I was laid off under Chambers. Lower level people could apply elsewhere in the company but higher level people were out, so your assertion that this started with Chuck is false. The reality is most of the problems weren't in the low level people but the "high" level people with no experience in systems and software and most of the projects I saw overran by double digits, which would have resulted in the cancellation of both the projects and their staff long before then at any well run company, directly because of failures on the part of senior people. Work at a company where people are competent then come back and look at Cisco's senior staff and you'll have a very different perspective than the one you have today.
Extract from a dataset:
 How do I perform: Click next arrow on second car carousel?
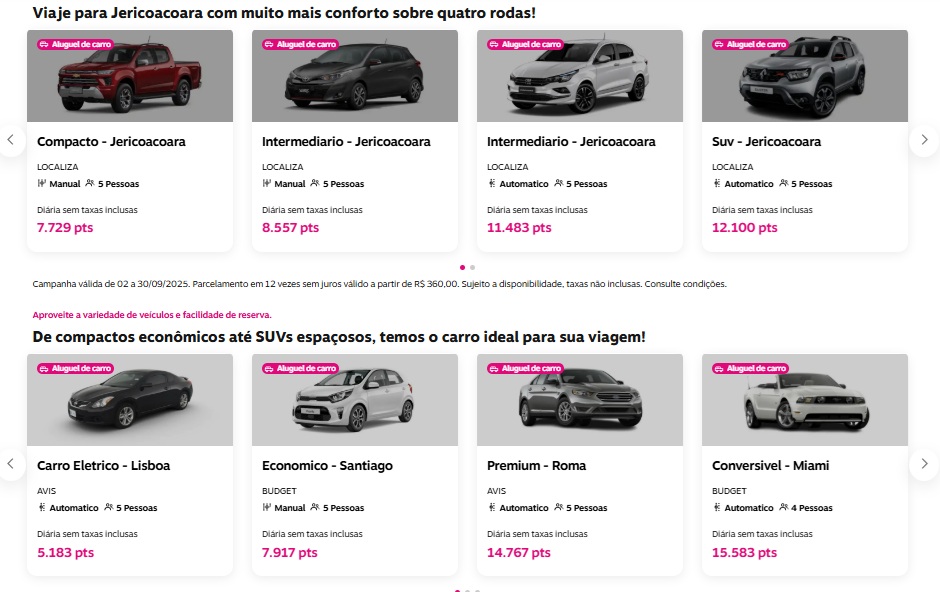(925, 464)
It's time for everyone to let go of your false god Chambers. He did everything everyone here accuses Chuck of doing. After the October 2013 results were posted Cisco's revenue started dropping and the stock price was a joke which is why Chambers was replaced by Chuck who managed to milk both more revenue and double the stock price. For all the easily debunked whining about cloud and AI Cisco was never going to compete there, and Cisco's leadership has no skills in Cisco's natural adjacencies of network management and security. Network management was never going to happen, but Cisco's stupidity acted as control rods for the few people who had massive security skills to insure Cisco never leveraged those skills well. Until Cisco replaces the entire culture of "we're the top 10% and only do the best that can be done, so everything is already as good as it can possibly be" that permeates every level of the company, Cisco may be up against its final wall.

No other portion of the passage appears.